*TASK DETAILS*: The entries below contain a stretch that opens with the line containing "This screenshot has height=420, width=441." and closes with the line containing "Task: Launch Microsoft"; set down that stretch exactly, both ends included, and nothing else.

Stored dataset items:
------------------------------------------------------------------------
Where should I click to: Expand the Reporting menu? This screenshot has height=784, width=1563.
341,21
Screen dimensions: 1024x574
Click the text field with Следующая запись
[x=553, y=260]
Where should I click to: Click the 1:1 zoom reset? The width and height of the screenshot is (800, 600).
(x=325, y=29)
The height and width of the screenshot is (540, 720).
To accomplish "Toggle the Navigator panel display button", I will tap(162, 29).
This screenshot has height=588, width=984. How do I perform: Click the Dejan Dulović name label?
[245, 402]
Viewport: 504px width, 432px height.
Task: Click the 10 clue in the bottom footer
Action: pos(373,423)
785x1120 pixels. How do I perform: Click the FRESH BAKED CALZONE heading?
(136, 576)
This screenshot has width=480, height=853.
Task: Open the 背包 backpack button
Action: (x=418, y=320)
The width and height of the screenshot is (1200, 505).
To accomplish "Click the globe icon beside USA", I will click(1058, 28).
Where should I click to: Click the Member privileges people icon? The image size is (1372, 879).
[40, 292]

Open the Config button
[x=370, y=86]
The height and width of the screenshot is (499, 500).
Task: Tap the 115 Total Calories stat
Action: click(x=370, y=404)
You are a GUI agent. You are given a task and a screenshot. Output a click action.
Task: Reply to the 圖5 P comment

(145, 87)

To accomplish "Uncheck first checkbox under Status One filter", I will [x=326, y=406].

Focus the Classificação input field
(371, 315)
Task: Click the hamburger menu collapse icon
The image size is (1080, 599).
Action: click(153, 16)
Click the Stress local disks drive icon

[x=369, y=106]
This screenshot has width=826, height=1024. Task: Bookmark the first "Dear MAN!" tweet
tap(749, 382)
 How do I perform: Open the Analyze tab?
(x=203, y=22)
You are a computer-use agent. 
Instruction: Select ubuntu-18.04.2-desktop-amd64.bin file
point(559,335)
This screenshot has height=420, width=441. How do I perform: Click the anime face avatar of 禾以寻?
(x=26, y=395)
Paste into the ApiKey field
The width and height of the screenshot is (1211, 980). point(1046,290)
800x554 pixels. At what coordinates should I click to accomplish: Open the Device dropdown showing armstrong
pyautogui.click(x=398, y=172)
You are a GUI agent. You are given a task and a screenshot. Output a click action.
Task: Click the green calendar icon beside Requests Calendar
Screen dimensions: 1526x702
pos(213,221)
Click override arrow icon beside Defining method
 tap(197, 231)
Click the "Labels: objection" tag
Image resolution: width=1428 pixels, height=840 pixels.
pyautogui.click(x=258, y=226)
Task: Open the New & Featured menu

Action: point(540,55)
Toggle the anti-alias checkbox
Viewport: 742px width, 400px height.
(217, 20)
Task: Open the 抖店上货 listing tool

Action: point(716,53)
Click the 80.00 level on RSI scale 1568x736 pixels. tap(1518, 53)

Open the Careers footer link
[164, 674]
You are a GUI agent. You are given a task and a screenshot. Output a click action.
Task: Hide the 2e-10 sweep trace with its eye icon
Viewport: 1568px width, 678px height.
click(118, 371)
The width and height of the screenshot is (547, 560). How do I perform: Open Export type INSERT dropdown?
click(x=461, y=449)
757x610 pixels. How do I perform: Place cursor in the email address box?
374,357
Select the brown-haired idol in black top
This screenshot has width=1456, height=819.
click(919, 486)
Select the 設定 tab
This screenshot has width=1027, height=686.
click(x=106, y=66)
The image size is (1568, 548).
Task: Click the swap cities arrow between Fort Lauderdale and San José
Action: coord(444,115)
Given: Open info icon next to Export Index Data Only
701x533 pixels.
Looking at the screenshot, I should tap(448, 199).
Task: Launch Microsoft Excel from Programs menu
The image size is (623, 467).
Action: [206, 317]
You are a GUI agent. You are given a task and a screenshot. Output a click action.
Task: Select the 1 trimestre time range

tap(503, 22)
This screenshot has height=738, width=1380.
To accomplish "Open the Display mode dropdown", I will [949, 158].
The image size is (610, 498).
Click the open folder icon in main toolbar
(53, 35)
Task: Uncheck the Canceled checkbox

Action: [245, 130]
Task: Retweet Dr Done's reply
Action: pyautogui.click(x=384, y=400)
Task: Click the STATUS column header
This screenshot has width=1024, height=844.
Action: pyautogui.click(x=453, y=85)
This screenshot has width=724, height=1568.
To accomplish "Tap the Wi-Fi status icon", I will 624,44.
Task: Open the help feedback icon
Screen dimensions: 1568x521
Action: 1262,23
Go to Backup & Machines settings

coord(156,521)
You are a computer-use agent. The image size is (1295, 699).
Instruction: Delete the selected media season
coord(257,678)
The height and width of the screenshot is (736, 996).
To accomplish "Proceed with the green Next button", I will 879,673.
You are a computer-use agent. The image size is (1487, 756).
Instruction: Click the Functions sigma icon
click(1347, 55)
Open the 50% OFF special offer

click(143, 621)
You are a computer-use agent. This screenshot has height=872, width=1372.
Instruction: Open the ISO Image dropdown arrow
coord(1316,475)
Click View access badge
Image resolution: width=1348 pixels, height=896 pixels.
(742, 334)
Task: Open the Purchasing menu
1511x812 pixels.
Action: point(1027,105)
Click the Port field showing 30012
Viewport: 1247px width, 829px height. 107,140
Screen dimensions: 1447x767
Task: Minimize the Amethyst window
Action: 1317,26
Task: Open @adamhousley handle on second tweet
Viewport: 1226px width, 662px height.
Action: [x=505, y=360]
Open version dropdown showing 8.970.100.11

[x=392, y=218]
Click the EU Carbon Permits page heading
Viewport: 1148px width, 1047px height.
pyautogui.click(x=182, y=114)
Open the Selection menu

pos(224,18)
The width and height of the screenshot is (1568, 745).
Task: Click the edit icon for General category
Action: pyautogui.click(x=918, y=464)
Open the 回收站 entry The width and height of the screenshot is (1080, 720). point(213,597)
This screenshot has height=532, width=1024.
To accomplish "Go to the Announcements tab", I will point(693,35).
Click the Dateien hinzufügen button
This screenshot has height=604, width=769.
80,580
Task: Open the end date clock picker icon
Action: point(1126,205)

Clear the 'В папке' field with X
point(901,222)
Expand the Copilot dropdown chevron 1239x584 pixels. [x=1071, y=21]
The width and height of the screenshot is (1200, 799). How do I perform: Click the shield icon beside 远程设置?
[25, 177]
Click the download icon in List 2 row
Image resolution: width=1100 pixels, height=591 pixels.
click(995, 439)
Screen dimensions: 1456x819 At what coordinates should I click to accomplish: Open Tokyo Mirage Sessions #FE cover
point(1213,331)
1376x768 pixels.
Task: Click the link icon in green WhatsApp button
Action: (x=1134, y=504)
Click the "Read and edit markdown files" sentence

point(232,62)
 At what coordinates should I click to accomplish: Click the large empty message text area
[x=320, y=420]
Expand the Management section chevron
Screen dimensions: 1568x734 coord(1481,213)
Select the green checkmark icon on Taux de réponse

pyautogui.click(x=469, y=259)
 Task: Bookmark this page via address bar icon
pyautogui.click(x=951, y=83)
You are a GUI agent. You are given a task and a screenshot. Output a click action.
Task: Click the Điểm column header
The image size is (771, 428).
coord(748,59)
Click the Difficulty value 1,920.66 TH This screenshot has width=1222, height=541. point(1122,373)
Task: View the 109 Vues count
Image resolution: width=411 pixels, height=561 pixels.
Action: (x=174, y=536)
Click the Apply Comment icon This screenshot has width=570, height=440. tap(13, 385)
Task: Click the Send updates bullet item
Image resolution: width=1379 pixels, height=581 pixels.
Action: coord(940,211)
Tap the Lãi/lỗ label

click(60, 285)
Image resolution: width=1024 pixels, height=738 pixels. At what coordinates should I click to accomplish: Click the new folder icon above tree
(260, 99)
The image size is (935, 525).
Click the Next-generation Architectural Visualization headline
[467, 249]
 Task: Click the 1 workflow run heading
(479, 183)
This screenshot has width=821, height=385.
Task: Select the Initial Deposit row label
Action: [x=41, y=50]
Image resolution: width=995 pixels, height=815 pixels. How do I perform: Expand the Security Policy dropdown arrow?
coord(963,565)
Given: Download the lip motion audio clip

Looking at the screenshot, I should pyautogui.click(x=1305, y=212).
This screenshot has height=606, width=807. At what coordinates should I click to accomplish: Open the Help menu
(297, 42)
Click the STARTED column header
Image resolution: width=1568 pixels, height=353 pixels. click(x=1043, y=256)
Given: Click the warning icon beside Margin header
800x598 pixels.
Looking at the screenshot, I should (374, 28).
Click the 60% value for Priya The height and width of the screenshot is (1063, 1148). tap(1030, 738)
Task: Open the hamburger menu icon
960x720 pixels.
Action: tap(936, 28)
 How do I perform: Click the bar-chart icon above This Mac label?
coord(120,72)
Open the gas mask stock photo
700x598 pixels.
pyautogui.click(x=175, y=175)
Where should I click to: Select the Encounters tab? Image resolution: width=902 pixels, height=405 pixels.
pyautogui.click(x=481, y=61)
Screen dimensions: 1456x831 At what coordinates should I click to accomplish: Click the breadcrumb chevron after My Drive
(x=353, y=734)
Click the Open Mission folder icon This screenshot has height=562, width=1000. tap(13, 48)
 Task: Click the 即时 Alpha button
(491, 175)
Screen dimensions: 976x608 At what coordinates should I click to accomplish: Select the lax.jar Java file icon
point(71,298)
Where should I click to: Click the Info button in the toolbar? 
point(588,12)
------------------------------------------------------------------------
*YOUR SOLUTION*:
This screenshot has height=420, width=441. How do I perform: Click the anime face avatar of 禾以寻?
(x=26, y=395)
Paste into the ApiKey field
The width and height of the screenshot is (1211, 980). point(1046,290)
800x554 pixels. At what coordinates should I click to accomplish: Open the Device dropdown showing armstrong
pyautogui.click(x=398, y=172)
You are a GUI agent. You are given a task and a screenshot. Output a click action.
Task: Click the green calendar icon beside Requests Calendar
Screen dimensions: 1526x702
pos(213,221)
Click override arrow icon beside Defining method
 tap(197, 231)
Click the "Labels: objection" tag
Image resolution: width=1428 pixels, height=840 pixels.
pyautogui.click(x=258, y=226)
Task: Open the New & Featured menu

Action: point(540,55)
Toggle the anti-alias checkbox
Viewport: 742px width, 400px height.
(217, 20)
Task: Open the 抖店上货 listing tool

Action: point(716,53)
Click the 80.00 level on RSI scale 1568x736 pixels. tap(1518, 53)

Open the Careers footer link
[164, 674]
You are a GUI agent. You are given a task and a screenshot. Output a click action.
Task: Hide the 2e-10 sweep trace with its eye icon
Viewport: 1568px width, 678px height.
click(118, 371)
The width and height of the screenshot is (547, 560). How do I perform: Open Export type INSERT dropdown?
click(x=461, y=449)
757x610 pixels. How do I perform: Place cursor in the email address box?
374,357
Select the brown-haired idol in black top
This screenshot has width=1456, height=819.
click(919, 486)
Select the 設定 tab
This screenshot has width=1027, height=686.
click(x=106, y=66)
The image size is (1568, 548).
Task: Click the swap cities arrow between Fort Lauderdale and San José
Action: coord(444,115)
Given: Open info icon next to Export Index Data Only
701x533 pixels.
Looking at the screenshot, I should tap(448, 199).
Task: Launch Microsoft Excel from Programs menu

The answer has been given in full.